— Reading passage —
::::::::::

- The Washington Times - Monday, December 21, 2009

Chris Guillebeau has never had a “real” job. At 31, he makes a living by advising others how to make a living without having a “real” job.

Mr. Guillebeau started out as a blogger less than two years ago, but he is already on track to earning six figures annually by selling self-published manuals on “life, work and travel.” That’s his projection for 2010. This year, he estimates he has earned up to $80,000.

“I help people live unconventional lives - to think differently, question assumptions and authority, find out what they are passionate about and overcome gatekeepers,” he said. “For me, a large part of challenging authority involves looking for alternatives to the way most people do things.”

His blog, “The Art of Non-Conformity,” is still free, but his manuals have attracted enough interest so he doesn’t need another income to live on.

“About 95 percent of the people who read me will never buy anything, and that’s totally fine. But the model is able to sustain itself because 5 percent do invest in the products,” he said. “Next year, it should be a six-figure business. I don’t need to grow it beyond that - I’m not trying to get rich.”

Mr. Guillebeau, who lives in Portland, Ore., said he has “personally connected” with about half of his 20,000 readers - mostly by e-mail, but also meeting many of them during his travels across the country and around the world. Travel is one of his passions, and he has visited more than 100 countries so far.

::::::::::

(Dataset records)
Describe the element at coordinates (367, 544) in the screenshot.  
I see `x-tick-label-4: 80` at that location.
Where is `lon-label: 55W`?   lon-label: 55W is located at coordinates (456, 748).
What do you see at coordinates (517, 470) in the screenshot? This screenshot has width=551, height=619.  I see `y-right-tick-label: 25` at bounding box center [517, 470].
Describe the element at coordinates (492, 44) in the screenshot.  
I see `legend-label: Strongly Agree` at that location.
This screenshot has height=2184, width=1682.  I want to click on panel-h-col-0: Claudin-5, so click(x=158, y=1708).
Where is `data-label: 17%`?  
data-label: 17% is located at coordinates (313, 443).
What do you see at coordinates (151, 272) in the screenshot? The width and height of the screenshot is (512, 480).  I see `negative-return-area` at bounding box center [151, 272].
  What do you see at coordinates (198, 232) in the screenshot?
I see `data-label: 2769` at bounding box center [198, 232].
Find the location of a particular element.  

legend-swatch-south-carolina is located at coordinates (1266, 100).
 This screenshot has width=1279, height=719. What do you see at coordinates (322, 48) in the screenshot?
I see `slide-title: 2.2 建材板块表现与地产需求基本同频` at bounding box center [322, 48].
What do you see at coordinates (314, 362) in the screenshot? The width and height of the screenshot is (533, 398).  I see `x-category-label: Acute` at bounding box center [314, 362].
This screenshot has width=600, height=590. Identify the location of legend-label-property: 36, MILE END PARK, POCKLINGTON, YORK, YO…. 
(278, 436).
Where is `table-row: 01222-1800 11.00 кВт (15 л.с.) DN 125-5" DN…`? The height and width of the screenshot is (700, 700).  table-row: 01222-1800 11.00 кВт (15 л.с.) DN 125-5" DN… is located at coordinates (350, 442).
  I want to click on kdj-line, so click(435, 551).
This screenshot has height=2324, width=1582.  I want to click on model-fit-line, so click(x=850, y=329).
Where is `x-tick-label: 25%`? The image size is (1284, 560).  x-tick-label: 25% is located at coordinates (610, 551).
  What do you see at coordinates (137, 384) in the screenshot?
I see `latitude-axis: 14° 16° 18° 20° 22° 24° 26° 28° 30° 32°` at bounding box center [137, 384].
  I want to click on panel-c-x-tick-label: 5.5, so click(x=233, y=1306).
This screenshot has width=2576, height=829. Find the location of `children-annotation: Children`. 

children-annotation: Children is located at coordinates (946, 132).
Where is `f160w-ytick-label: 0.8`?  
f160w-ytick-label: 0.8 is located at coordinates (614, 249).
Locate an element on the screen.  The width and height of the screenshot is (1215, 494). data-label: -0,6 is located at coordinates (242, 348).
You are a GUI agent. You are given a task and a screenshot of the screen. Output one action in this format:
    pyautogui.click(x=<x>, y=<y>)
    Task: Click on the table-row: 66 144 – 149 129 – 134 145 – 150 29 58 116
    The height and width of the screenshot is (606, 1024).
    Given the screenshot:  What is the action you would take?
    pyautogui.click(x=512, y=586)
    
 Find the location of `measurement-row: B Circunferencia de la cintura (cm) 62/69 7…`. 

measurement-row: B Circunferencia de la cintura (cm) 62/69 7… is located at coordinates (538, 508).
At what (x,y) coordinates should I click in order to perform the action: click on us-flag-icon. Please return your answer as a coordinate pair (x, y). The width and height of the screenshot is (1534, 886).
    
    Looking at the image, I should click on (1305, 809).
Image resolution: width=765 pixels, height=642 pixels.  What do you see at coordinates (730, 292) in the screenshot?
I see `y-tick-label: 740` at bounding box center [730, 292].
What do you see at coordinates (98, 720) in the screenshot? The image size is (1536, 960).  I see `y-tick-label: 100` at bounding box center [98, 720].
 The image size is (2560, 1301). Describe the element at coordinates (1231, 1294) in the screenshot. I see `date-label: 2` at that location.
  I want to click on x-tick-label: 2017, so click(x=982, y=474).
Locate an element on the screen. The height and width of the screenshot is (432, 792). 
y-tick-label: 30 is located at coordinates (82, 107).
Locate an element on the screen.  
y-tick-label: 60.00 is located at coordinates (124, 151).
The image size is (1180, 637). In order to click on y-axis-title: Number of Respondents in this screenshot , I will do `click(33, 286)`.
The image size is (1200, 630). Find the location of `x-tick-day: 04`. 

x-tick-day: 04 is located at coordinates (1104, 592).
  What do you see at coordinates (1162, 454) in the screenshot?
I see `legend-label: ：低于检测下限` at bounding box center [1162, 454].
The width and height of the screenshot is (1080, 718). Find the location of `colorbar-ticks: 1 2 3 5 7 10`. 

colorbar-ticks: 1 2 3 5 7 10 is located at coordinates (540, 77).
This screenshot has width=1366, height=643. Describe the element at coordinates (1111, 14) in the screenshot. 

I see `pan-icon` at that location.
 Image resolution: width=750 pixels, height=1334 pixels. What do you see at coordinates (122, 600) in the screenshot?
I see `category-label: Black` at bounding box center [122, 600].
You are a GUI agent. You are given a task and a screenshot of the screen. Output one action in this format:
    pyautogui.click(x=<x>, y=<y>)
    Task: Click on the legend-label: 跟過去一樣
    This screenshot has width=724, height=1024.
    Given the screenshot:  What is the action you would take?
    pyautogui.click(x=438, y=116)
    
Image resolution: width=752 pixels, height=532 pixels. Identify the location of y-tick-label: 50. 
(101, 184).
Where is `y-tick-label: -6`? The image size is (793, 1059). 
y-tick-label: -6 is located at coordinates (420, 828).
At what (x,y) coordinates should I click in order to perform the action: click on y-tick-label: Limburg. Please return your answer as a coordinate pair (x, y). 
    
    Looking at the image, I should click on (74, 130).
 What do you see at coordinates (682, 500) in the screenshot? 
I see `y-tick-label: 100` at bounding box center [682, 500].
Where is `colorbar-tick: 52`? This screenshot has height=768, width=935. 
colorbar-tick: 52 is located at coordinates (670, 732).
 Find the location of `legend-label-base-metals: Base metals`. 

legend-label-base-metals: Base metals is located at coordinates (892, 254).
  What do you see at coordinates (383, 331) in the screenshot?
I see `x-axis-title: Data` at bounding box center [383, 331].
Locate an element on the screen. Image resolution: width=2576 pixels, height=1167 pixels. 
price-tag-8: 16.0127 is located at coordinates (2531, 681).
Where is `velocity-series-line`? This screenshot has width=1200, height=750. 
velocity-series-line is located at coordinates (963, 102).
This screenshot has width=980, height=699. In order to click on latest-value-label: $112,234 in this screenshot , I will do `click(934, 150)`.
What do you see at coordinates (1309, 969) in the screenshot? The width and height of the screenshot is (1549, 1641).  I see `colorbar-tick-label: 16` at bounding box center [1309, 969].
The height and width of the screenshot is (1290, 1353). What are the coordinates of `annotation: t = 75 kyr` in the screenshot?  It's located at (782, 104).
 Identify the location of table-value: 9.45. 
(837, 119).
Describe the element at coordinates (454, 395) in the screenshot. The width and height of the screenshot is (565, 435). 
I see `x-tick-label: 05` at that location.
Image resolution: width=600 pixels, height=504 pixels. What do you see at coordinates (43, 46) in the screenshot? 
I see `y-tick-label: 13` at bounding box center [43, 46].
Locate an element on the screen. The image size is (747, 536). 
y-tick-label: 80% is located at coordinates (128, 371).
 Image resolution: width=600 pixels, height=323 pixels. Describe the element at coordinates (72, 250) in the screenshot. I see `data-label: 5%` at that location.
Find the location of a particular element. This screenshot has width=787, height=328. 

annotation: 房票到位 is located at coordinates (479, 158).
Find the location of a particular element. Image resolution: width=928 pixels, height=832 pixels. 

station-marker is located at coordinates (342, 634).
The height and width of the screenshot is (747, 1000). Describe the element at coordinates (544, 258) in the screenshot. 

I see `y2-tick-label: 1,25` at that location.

::::::::::

— About this task —
In the news article about Chris Guillebeau, how many countries does it say he has visited so far?

— Problem solution —
More than 100 countries.